Alessandra Reß, 29.11.2018
Wenn Abraham Lincoln zum Vampirjäger wird, die Bennet-Schwestern sich mit Zombies anlegen und Alexander der Große gegen Seeungeheuer kämpft, bewegen wir uns auf dem Boden der Historical Fantasy. Von der Steinzeit bis zum Kalten Krieg gibt es kaum eine Episode der Menschheitsgeschichte, die von Fantasyautoren nicht als Setting für eine ganz eigene Geschichtsschreibung genutzt worden wäre.
Was, wenn Karthago durch Drachen zerstört worden wäre oder die Inquisition gegen echte Magie gekämpft hätte? Oft sind es solche Ausgangsfragen, mit denen sich die Historical Fantasy beschäftigt. Die Handlung spielt normalerweise innerhalb unserer Welt, fügt ihr jedoch magische Komponenten hinzu.

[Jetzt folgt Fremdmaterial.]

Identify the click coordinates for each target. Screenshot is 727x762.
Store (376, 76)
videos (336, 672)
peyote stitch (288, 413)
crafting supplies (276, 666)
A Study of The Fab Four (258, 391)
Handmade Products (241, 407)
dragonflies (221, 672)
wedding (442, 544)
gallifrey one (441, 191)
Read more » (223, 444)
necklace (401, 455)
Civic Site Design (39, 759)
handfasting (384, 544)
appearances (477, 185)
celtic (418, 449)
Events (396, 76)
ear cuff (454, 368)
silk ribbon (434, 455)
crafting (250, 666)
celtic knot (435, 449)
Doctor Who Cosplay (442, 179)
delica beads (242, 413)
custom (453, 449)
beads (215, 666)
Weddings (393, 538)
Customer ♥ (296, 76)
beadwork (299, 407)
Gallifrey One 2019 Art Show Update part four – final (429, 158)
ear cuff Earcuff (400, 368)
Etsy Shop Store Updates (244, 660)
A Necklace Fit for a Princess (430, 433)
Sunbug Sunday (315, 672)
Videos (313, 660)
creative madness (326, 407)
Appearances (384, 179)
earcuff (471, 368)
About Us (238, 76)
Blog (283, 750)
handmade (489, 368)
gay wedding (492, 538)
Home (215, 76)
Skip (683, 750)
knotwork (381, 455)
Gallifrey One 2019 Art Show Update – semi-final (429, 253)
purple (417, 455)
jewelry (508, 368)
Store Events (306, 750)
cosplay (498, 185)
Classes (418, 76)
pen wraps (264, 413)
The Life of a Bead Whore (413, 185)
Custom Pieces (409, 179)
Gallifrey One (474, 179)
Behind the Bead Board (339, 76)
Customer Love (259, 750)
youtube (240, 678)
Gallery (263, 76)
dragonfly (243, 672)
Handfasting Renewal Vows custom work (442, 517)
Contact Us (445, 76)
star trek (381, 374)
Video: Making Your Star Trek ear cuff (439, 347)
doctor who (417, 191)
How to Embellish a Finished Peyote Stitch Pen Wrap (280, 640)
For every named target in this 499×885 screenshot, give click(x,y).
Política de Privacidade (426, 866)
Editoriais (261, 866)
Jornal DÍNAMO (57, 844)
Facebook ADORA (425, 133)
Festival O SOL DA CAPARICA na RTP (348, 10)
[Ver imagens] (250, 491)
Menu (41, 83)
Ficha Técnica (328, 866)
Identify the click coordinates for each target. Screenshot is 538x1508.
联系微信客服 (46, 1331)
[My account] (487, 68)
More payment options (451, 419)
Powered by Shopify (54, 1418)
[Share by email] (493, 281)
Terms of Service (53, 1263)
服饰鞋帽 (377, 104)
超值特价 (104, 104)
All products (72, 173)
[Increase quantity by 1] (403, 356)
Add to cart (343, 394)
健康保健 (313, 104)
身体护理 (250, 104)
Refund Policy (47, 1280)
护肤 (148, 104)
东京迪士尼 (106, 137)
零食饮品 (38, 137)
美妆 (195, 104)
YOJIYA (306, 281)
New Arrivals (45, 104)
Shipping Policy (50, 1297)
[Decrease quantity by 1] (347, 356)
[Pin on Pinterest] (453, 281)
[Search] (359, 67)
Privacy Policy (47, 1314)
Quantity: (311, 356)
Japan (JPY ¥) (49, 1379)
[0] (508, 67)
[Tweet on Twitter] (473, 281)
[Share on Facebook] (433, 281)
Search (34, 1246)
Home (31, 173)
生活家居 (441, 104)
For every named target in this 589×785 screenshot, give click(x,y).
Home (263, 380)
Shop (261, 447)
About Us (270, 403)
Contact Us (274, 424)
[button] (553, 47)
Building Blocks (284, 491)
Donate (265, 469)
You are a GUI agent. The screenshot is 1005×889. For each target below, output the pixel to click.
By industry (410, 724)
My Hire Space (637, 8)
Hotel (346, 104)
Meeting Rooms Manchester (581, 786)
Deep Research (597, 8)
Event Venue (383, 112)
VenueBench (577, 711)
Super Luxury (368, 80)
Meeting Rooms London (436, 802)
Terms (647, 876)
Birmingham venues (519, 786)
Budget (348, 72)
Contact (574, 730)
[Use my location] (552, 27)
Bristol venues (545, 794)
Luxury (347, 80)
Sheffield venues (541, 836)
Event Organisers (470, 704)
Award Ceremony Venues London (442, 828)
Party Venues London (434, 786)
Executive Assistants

Diese werden mit mehr oder weniger historischen Ereignissen in einen Mixer gegeben, dann noch ein paar Details verändert, und fertig ist das Historical-Fantasy-Werk.
Vom Artus-Roman zur zeitgenössischen Celtic Fantasy
Als frühe Inspirationen des Genres können beispielsweise die Alexander-Romane gesehen werden, die bis ins 3. Jahrhundert v. Chr. zurückreichen und Ereignisse aus dem Leben Alexanders des Großen um mythische Momente anreichern. Einer ähnlichen Tradition folgen im Mittelalter die höfischen Artus-Erzählungen. Deren Rezeption vermischt sich später mit der der Feenmärchen und geht schließlich fast nahtlos in die Celtic Fantasy über, ein beliebtes Subgenre der Historical Fantasy.
Eines der ersten Werke dieses Genres ist T. H. Whites Der König auf Camelot, dessen erster Teil 1938 veröffentlicht wurde. Weitere Vertreter sind etwa Evangeline Walton (Die vier Zweige des Mabinogi), Marion Zimmer Bradley (Die Nebel von Avalon), Stephen Lawhead (Taliesin), Kenneth C. Flint (Der Sohn der Sidhe), Alan Garner (Feuerfrost) oder Ruth Nestvold (Flamme und Harfe). Elemente des Genres finden sich zudem in zahlreichen Werken der Contemporary oder Portal Fantasy wieder, und das bei so unterschiedlichen Autoren wie Darren Shan (Dämonicon), Malinda Lo (Ash), Bernhard Hennen (Nebenan), Helmut W. Pesch (Die Kinder von Erin) oder Ju Honisch (Die Quellen der Malicorn).
Dabei zeigt die Celtic Fantasy, dass die Historical Fantasy sich in vielen Fällen – ebenso wie die frühen Artus-Erzählungen – eher eines romantisiert mythologischen, denn eines tatsächlich historischen Rahmens bedient. Oft entsprechen auch die Details des Settings nicht der Zeit, in der die Werke zu spielen vorgeben. Auf der anderen Seite zeichnen wiederum Romane wie Lian Hearns Der Clan der Otori oder Guy Gavriel Kays Im Schatten des Himmels Bilder, die sich klar in einer historischen Epoche verorten, obwohl keine realen Orte genannt werden.